Registration Review; Draft Human Health and Ecological Risk 
Assessment; Notice of Availability

AGENCY: Environmental Protection Agency (EPA).

ACTION: Notice.

-----------------------------------------------------------------------

SUMMARY: This notice announces the availability of EPA's draft human 
health and ecological risk assessments for the registration review for 
2-(decylthio) ethanamine hydrochloride (DTEA-HCl), flumetsulam, 
paclobutrazol, and trinexapac-ethyl, and opens a public comment period 
on these documents. Registration review is EPA's periodic review of 
pesticide registrations to ensure that each pesticide continues to 
satisfy the statutory standard for registration, that is, the pesticide 
can

[[Page 59686]]

perform its intended function without unreasonable adverse effects on 
human health or the environment. As part of the registration review 
process, the Agency has completed comprehensive draft risk assessments 
for each of the subject chemicals and is making them available for 
public comment. After reviewing comments received during the public 
comment period, EPA will issue revised risk assessments, if 
appropriate, explain any changes to the draft risk assessments, and 
respond to comments and may request public input on risk mitigation 
before completing a proposed registration review decision for each of 
the subject chemicals.

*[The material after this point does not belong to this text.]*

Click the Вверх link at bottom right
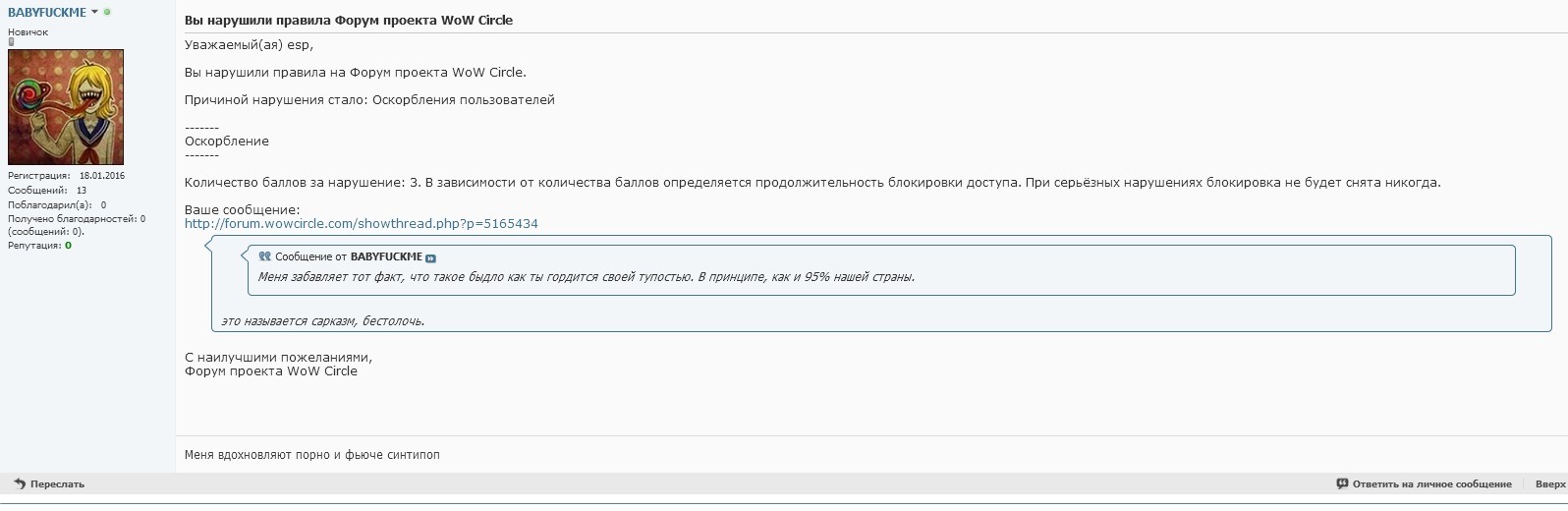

Through this program, EPA is ensuring that each 
pesticide's registration is based on current scientific and other 
knowledge, including its effects on human health and the environment.

DATES: Comments must be received on or before November 26, 2013.

ADDRESSES: Submit your comments, identified by docket identification 
(ID) number for the specific pesticide of interest provided in Table 1 
in Unit III.A., by one of the following methods:
     Federal eRulemaking Portal: https://www.regulations.gov. 
Follow the online instructions for submitting comments. Do not submit 
electronically any information you consider to be Confidential Business 
Information (CBI) or other information whose disclosure is restricted 
by statute.
     Mail: OPP Docket, Environmental Protection Agency Docket 
Center (EPA/DC), (28221T), 1200 Pennsylvania Ave. NW., Washington, DC 
20460-0001.
     Hand Delivery: To make special arrangements for hand 
delivery or delivery of boxed information, please follow the 
instructions at https://www.epa.gov/dockets/contacts.html.

Additional instructions on commenting or visiting the docket, along 
with more information about dockets generally, is available at https://www.epa.gov/dockets.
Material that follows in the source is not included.